*Records for the task*:
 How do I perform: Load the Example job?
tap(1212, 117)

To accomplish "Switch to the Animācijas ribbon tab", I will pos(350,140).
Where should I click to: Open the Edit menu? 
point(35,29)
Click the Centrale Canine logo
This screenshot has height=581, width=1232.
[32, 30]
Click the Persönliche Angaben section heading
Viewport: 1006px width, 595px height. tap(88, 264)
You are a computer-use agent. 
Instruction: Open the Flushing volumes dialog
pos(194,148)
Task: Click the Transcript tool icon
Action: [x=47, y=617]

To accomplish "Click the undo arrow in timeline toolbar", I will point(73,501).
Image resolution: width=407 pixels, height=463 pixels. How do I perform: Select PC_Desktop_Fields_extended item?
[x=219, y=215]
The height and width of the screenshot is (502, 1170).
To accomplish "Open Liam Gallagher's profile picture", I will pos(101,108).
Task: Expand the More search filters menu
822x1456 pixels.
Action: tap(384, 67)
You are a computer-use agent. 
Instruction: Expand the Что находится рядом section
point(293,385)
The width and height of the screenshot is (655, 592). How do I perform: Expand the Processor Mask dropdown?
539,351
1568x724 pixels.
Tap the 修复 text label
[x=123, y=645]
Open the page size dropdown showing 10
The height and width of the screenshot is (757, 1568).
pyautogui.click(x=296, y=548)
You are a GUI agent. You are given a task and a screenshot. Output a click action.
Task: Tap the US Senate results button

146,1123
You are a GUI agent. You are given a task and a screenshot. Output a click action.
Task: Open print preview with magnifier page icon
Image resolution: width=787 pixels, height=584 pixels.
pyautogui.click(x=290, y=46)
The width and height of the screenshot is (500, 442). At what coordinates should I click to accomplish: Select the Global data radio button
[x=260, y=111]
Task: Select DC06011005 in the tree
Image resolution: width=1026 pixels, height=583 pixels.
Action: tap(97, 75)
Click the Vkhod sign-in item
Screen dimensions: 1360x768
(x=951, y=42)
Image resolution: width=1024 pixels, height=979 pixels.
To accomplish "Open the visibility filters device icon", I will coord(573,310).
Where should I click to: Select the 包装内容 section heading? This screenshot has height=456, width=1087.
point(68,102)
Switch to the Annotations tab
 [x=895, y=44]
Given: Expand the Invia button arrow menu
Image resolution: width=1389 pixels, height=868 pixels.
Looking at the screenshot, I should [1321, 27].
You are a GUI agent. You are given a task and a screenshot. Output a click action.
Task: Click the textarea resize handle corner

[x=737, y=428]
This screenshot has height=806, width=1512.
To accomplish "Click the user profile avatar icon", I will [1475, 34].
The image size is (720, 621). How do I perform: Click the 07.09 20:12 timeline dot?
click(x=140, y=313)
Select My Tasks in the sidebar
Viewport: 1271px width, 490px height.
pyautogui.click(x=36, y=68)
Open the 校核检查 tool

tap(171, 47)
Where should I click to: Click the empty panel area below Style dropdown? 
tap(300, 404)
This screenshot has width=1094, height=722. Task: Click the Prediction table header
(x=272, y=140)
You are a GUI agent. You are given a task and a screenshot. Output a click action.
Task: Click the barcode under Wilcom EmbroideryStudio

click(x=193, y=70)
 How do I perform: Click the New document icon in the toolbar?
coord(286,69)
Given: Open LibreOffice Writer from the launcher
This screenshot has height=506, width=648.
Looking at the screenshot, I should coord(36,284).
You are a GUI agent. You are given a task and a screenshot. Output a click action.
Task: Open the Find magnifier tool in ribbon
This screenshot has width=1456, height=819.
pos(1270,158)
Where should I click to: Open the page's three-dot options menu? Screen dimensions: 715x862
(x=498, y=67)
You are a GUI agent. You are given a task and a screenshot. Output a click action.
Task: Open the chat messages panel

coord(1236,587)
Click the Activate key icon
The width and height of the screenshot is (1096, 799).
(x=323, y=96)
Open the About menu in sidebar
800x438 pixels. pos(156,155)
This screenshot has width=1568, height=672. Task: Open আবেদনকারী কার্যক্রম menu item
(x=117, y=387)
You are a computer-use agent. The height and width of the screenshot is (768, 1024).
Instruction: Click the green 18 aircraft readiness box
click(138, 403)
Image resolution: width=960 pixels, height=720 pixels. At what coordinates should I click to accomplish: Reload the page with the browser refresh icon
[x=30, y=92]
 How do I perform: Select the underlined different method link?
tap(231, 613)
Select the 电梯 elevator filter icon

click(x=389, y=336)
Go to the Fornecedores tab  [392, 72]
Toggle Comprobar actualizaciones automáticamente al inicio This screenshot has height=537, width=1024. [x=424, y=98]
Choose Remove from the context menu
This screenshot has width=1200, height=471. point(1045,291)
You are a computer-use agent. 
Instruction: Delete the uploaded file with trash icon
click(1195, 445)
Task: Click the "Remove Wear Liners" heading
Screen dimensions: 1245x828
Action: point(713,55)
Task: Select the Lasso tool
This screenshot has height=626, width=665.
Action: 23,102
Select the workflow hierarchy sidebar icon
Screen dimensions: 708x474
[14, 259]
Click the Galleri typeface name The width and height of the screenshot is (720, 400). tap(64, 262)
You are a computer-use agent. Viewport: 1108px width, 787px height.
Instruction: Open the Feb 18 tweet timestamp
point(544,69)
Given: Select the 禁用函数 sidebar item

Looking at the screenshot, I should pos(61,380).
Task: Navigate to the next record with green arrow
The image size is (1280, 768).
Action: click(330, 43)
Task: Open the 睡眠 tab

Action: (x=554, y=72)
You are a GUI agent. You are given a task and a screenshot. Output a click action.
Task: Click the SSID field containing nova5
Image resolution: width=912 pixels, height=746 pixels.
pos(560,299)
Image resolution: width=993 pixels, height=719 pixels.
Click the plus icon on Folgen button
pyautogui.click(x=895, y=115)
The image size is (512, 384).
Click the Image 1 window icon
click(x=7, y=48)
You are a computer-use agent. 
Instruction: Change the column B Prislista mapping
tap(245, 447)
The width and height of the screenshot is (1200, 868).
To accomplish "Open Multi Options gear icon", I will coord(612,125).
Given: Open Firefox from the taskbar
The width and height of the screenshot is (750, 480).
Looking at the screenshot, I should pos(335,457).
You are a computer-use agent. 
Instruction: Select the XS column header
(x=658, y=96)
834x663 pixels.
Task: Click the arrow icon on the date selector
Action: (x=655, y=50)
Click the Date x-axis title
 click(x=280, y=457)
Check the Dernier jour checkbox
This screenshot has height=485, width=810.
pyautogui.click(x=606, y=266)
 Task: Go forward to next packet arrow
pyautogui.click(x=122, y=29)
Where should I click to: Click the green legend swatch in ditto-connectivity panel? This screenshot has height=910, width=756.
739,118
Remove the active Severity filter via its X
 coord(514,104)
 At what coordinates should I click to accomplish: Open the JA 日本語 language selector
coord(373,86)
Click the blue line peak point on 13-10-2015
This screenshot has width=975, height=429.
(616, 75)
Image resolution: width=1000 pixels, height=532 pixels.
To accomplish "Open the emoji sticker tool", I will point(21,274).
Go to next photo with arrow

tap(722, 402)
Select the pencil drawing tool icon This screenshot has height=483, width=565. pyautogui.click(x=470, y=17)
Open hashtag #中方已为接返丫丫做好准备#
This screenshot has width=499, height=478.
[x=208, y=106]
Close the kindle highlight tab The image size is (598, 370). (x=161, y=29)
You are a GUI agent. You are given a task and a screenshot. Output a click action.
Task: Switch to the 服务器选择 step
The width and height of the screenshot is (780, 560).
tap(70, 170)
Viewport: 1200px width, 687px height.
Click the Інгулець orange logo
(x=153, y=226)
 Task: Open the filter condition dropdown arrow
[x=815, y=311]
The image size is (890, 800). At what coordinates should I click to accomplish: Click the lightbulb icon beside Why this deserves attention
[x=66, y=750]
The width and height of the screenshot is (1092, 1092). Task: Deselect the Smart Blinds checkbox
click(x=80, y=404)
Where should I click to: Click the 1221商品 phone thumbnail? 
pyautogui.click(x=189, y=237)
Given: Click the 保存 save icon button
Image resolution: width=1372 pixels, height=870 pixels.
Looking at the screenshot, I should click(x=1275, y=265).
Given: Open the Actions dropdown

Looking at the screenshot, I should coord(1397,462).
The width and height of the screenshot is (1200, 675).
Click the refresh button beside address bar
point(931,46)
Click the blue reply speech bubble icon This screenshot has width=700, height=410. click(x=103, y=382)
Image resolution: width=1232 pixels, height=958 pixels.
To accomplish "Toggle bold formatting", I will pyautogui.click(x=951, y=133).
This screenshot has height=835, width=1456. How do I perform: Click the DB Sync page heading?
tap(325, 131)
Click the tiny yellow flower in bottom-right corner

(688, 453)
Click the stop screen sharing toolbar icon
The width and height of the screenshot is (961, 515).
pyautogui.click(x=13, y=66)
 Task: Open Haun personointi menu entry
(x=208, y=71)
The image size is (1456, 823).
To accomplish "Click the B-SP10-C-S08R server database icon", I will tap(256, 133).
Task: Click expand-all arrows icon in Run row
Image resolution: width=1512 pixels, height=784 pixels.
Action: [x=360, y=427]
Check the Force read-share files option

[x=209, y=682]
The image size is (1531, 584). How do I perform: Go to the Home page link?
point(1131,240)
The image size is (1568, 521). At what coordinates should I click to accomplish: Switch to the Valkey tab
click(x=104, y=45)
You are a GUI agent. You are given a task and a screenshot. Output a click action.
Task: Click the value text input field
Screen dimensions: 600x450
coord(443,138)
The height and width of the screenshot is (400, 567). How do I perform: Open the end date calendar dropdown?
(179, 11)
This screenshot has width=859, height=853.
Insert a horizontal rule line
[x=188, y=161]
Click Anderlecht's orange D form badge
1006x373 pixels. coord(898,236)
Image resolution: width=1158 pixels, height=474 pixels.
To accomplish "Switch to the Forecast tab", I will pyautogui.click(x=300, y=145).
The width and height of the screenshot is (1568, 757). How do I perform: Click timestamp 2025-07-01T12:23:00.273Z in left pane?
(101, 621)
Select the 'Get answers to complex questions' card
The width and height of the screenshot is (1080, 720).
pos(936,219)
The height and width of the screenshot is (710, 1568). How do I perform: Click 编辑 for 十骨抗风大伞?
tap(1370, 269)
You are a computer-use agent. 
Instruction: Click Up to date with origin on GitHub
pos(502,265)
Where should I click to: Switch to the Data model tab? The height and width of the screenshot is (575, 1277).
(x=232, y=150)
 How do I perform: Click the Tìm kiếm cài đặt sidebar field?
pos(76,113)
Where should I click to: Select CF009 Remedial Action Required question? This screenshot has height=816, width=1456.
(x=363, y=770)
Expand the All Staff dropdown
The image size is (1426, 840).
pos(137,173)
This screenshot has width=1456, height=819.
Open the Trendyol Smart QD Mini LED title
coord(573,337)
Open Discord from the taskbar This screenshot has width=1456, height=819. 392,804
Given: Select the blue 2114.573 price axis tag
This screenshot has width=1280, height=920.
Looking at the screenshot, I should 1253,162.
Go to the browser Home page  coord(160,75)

*Set problem*: Rewrite everything from the line containing "Task: Click expand-all arrows icon in Run row" down to the line containing "1006x373 pixels. coord(898,236)", replacing "Screen dimensions" with "Screen size" and leaving everything else unchanged.

*Solution*:
Task: Click expand-all arrows icon in Run row
Image resolution: width=1512 pixels, height=784 pixels.
Action: [x=360, y=427]
Check the Force read-share files option

[x=209, y=682]
The image size is (1531, 584). How do I perform: Go to the Home page link?
point(1131,240)
The image size is (1568, 521). At what coordinates should I click to accomplish: Switch to the Valkey tab
click(x=104, y=45)
You are a GUI agent. You are given a task and a screenshot. Output a click action.
Task: Click the value text input field
Screen size: 600x450
coord(443,138)
The height and width of the screenshot is (400, 567). How do I perform: Open the end date calendar dropdown?
(179, 11)
This screenshot has width=859, height=853.
Insert a horizontal rule line
[x=188, y=161]
Click Anderlecht's orange D form badge
1006x373 pixels. coord(898,236)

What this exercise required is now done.